The bird was barely warm when we stripped it. After the Thanksgiving feast, we quickly removed the turkey meat to cool and refrigerate it and placed the carcass in a deep stockpot. After being covered with cold water brought to a near boil, the turkey simmered all night nestled in with the trimmings of onions, carrots and celery, heat adjusted to a low simmer. The result was a large pot of delicious stock. This is not like the stock of last weekend, made from fresh turkey legs and necks browned in the oven and similarly simmered all night with aromatic vegetables. That produced a gelatinous, deeply flavored stock that we used to moisten cornbread stuffing and to make deeply colored gravy. No, this one is light, not gelatinous, since the bones were already cooked. This is more like chicken stock and hence more versatile.

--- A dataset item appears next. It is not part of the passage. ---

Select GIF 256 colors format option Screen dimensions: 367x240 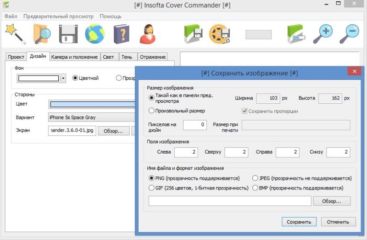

This soup celebrated the flavorful stock and made a light lunch, refreshing after the excesses of Thursday’s groaning board. (Groaning board is an old English term for a buffet table laden with food to the point where the wooden tabletop creaks. By stretch, it also describes how our Thanksgiving guests were acting by the end of an indulgent meal.)
I simply sautéed chopped onions, carrots and celery in a little butter, added stock to cook them thoroughly, and then chopped turkey meat and a combination of pre-cooked white, red and wild rice. If you don’t have pre-cooked rice, add a small amount of raw rice to the stock after bringing it to a boil. Turn down the heat and simmer, covered, until the rice is cooked. Then add more stock if necessary, seasonings and the turkey. It’s important to add the turkey at the end so that it doesn’t dry out. Bon appetit.